敏腕エージェントの日常4

信仙夜祭

今日は、お姫様の護衛か~

 俺こと敏腕エージェントは、今、心がささくれ立っていた。


『敏腕エージェント、仕事だ。我が国のお姫様が敵国に来賓として招かれる。ここで、万が一にも危害を加えられると、一気に戦争になってしまうかもしれない。そこで、君には極秘裏に護衛を行って欲しい。どうも過激派が、スナイパーを雇ったとか雇っていないとか情報があるのだ。頼む、戦争は誰もが望んでいないのだ』


「……なら来させるなよ!」


 俺は、暗号文をテーブルに叩きつけた。

 もうね、最近ね、エージェントの仕事じゃないよね。王族警護とか、警備兵にやらせろよ。

 エージェントが目立ってどうすんだよ。


 建築・輸入業者の社長になってから、もう一年になるんだぞ。

 その間に、平凡エージェントたちは、捕まっているし。彼等は、今元気だろうか……。


「人手が減っているから、こんな任務しか来ないのだろうか……。これが本当に母国の平和に繋がって行くのか、疑問しかないんだけど」





 お姫様が、来国された。

 オープンカーに乗ってパレードだ。敵国でも人気があるんだな。まあ、若くて美人だしね。アイドルかもしんない。


 地上は、警備兵で囲まれているので大丈夫だろう。

 今俺は、狙撃ポイントを周り、怪しい人物がいないか、探している。


「む?」


 何かが光った。そちらを見る。


(もしかして、スコープの反射鏡か?)


 数キロメートル先からの狙撃だった場合、防ぎようがないぞ?

 だがあの狙撃地点であれば、建物の隙間を縫うように撃たねばならない。

 パレードカーが狙撃地点に到達するまで、まだ間がある。


 俺は、建物の屋根を伝って、狙撃手がいるであろうポイントへ向かった。



「何者だ! 屋根伝いに走って来て、目立っていたぞ! つうか、警備兵を引き連れて来てんじゃねぇ!」


 狙撃手の元に辿り着いたら、突っ込みを入れられた。

 俺も全力疾走だったんだよ。

 だが、これで狙撃は防げた。

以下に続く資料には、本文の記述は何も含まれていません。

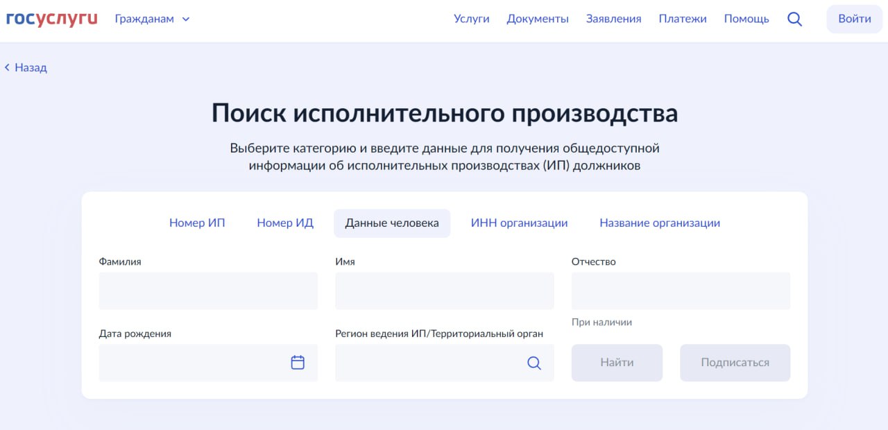Open the ИНН организации tab

pyautogui.click(x=519, y=223)
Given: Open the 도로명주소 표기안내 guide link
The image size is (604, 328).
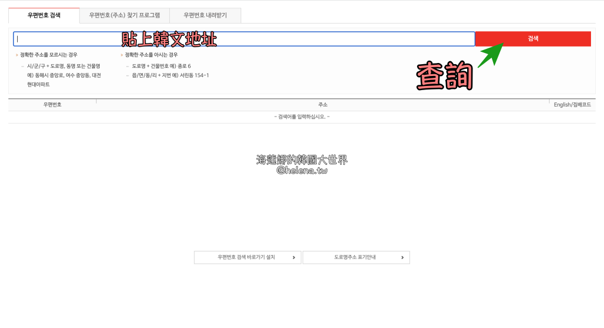Looking at the screenshot, I should point(356,257).
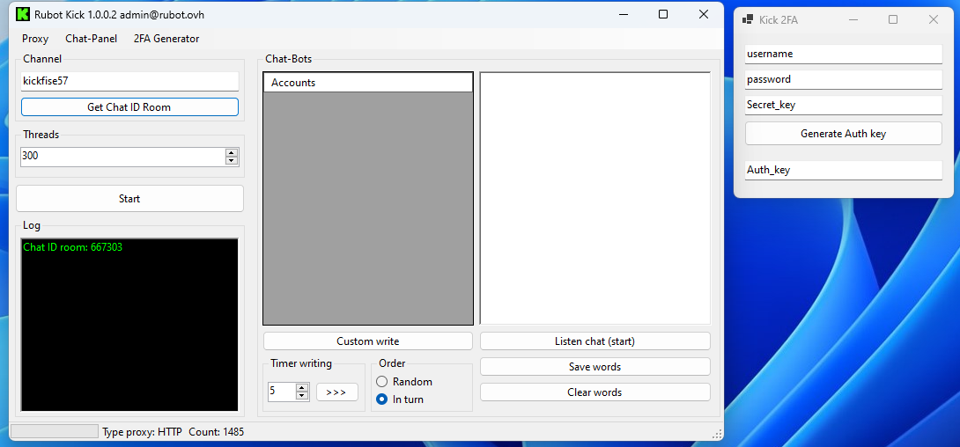Increase Timer writing value with up arrow

(x=302, y=387)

ちょっと下が騒がしいが、後一分は余裕がある。

 それと、狙撃手はかなり大きなライフル銃を持っているので、こいつは下の連中が逮捕してくれるだろう。

 俺は、無言でその場を立ち去った。こんな時に、ワイヤーアクションでの移動は基本だ。


 少し離れた場所で、狙撃手の観察を行うと、発砲しやがった。その後銃撃戦となり、格闘戦が始まる。

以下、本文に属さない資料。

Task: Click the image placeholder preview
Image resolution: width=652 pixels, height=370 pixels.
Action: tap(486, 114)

 駆けつけた数人の警備兵に取り押さえられる、狙撃手。エージェントとしては、三流だな。逃走経路も考えていなかったのか。


「俺も逃げるか。巻き添えはゴメンだ」





 パレードは、発砲音こそあったが、無事に終了した。お姫様は、無事、城で接待を受けているのだそうだ。

 俺の仕事は、終わった。

 自分の家というか、秘密基地へ帰って来た。

 地下室に移動すると、通信が入っていた。


『敏腕エージェント、見事だったが目立っていたぞ? 今時、屋根伝いに移動するのはどうかと思う。それと、追加の仕事だが、件の政治家が戦争計画を練っているらしい。情報の奪取を行ってくれ。今しかないのだ』


「少しは労えよ!」


 いかん、いかん。冷静になろう。俺は、敏腕エージェントなのだ。

 それに、件の政治家が一家揃って家を空けるのは、歓迎会がある今日だけだろう。

 俺は、泥棒の装備を整える。全身黒の忍者スタイルだ。


(冷静になろう。心がささくれ立っていては、死に直結するんだ。それに久々のエージェントらしい仕事じゃないか)


 ここで、指にささくれがある事が分かった。ストレスかな?

 俺は、ハサミでささくれを切り落とした。そして、綺麗になった手にグローブをはめた。

 準備は、完了だ。


 心を落ち着かせて、俺は闇に溶け込んだ。目指す先は、件の政治家の家だ。





 こうして、今日もこの国の平和が護られた。

 敏腕エージェントの活躍は、終わらない。

 終わりが見えない戦いは、今後も続いて行く――かもしれない。